Researchers at Dartmouth University have found striking regional differences in quality of health care. In addition, within any given region, black people are less likely to receive the appropriate health care than white people.
But region was the strongest factor that affected quality of health care. From the article:
For instance, the widest racial gaps in mammogram rates within a state were in California and Illinois, with a difference of 12 percentage points between the white rate and the black rate. But the country’s lowest rate for blacks – 48 percent in California – was 24 percentage points below the highest rate – 72 percent in Massachusetts. The statistics were for women ages 65 to 69 who received screening in 2004 or 2005.
In all but two states, black diabetics were less likely than whites to receive annual hemoglobin testing. But blacks in Colorado (66 percent) were far less likely to be screened than those in Massachusetts (88 percent).
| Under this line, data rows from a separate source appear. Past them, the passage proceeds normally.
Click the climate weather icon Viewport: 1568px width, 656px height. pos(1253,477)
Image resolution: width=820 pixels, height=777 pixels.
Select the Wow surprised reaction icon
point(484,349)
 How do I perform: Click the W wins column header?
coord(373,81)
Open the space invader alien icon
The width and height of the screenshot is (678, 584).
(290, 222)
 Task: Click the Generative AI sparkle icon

What causes these differences? The researchers suggest that multiple factors are at work:
Such variations may be partly explained by regional differences in education and poverty levels, but researchers increasingly believe that variations in medical practice and spending also are factors.
The most extreme disparities, as the article notes, concern some important and even life-altering procedures. For instance, people in Louisiana, Mississippi and South Carolina are much more likely to have their legs amputated (usually as a result of diabetes or vascular disease) than those in Colorado or Nevada, and black people in those regions are much more likely to undergo amputation than whites. Also, access to mammograms sharply varies according to region.